Hazine ve Maliye Bakanı Şimşek'ten önemli açıklamalar

Hazine ve Maliye Bakanı Şimşek'ten önemli açıklamalar

Hazine ve Maliye Bakanı Mehmet Şimşek, ekonomi gündemine ilişkin önemli açıklamalarda bulundu.

Hazine ve Maliye Bakanı Mehmet Şimşek, NTV canlı yayınında NTV Ankara İstihbarat Şefi Ahmet Ergen’in sorularını yanıtladı.

Küresel finansal koşulların sıkışık olduğu bir dönemden geçildiğini söyleyen Bakan Mehmet Şimşek, Orta Vadeli Program’daki hedeflere ilişkin mesajlar verdi.

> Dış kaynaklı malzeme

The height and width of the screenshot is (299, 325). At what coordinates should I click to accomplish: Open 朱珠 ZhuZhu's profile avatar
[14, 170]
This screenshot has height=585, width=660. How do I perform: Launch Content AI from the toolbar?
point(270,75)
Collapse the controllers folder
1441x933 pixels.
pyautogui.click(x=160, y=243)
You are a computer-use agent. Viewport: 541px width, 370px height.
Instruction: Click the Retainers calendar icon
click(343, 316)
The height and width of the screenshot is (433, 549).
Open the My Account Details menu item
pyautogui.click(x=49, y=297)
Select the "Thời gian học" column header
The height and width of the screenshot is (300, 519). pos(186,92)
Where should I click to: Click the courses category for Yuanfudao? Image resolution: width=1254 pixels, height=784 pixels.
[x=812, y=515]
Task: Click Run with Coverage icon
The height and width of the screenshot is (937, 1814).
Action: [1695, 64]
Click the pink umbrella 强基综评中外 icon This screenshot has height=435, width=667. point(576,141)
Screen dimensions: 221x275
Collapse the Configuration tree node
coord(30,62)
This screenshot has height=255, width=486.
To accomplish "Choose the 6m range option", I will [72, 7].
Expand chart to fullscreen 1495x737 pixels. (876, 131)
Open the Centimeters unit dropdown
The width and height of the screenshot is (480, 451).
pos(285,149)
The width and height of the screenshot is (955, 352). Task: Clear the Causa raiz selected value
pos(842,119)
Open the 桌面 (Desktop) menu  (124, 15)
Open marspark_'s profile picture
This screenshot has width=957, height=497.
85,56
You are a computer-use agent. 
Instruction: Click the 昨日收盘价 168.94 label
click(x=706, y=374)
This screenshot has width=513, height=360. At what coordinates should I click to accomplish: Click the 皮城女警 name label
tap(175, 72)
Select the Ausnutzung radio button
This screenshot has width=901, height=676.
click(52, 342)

OVP’de birinci önceliğin enflasyonu yeniden tek haneye indirmek olduğunu söyleyen Bakan Şimşek, “Bu zor bir süreç ama mümkün. Geçmişte başardık, yine başaracağız.” dedi.

Kredilerde yeni düzenleme

Bakan Şimşek, NTV canlı yayınında kredilere getirilecek yeni düzenlemeyi de açıkladı.

“Yüzde 140 büyüyen krediyle enflasyonla mücadele olmaz.” diyen Şimşek, birinci konutu kredilendirme noktasında bir değişiklik yapmayacaklarını ancak ikinci ve sonraki konutlar için artık kredi desteği vermeyeceklerini söyledi.

Şimşek, “Taşıt kredilerinde biz, çok net bir şekilde sınırlayıcı bir perspektife sahibiz.” diye konuştu.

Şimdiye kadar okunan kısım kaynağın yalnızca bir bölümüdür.